Issue (i): Whether the proper officer was under a statutory obligation to refund excise duty that had become due to the assessee under appellate orders, without requiring a fresh claim.
Analysis: Rule 11(3) provided that where refund became due as a result of an appellate or revisional order, the proper officer could refund the amount without any claim by the person entitled. The provision imposed a public duty on the officer, and the word "may" had to be read as mandatory in this context. The obligation could be deferred only where a stay operated or where some further exercise required by law remained incomplete. In the absence of any stay or other disabling circumstance, the existence of pending revision proceedings did not justify withholding refund of amounts already due under the appellate orders.
Conclusion: The assessee was entitled to immediate refund of the amounts that had become due under the appellate orders.

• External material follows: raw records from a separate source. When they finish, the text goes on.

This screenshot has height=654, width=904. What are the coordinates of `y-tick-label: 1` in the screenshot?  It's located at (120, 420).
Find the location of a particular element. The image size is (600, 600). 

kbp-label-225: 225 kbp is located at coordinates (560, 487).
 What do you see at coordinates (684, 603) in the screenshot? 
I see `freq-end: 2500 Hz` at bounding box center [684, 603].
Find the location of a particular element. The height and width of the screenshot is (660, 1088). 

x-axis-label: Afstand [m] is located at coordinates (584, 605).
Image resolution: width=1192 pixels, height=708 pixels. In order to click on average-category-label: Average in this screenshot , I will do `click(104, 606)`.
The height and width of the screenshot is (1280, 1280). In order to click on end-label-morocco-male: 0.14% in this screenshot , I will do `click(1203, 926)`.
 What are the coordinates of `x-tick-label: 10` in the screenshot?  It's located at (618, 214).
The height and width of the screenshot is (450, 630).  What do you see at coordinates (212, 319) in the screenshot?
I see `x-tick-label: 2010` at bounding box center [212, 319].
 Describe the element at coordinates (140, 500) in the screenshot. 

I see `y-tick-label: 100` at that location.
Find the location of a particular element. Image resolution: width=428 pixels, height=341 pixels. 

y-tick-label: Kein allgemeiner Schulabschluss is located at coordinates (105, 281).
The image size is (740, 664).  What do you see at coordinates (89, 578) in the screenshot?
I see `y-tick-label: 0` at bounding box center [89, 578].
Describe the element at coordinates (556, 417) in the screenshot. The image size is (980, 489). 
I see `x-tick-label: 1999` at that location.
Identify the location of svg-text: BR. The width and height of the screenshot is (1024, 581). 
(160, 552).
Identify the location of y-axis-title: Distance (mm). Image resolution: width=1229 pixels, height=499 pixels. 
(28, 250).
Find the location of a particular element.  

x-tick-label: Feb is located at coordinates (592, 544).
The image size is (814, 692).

Issue (ii): Whether the Central Government's show-cause notice under Section 36(2) of the Central Excises and Salt Act, 1944 for revising an appellate order was barred by limitation or otherwise without jurisdiction.
Analysis: The Court held that the impugned notice was not governed by the third proviso added to Section 36(2) by the 1978 amendment because the proceeding concerned scrutiny of an appellate order approving a price list, not an order directly levying, enhancing, or demanding duty on the basis of short levy or erroneous refund. An order under Rule 173C merely fixed the basis for valuation and did not itself amount to an assessment, levy, short levy, or erroneous refund. Any question of short levy would arise only later, if at all, in proceedings under Section 11A after a proper assessment. The notice was therefore within the unamended limitation applicable under Section 36(2), and no legal mala fides or want of jurisdiction was established.
Conclusion: The show-cause notice was valid and not liable to be quashed.
Final Conclusion: The assessee succeeded on the refund claim, but failed on the challenge to the revisional notice, resulting in only partial relief.
Ratio Decidendi: When refund becomes due by reason of an appellate order, the excise officer must give effect to it as a statutory duty; but a revisional notice attacking a price-list approval order does not, by itself, amount to action for short levy or erroneous refund so as to attract the special limitation governing such duty demands.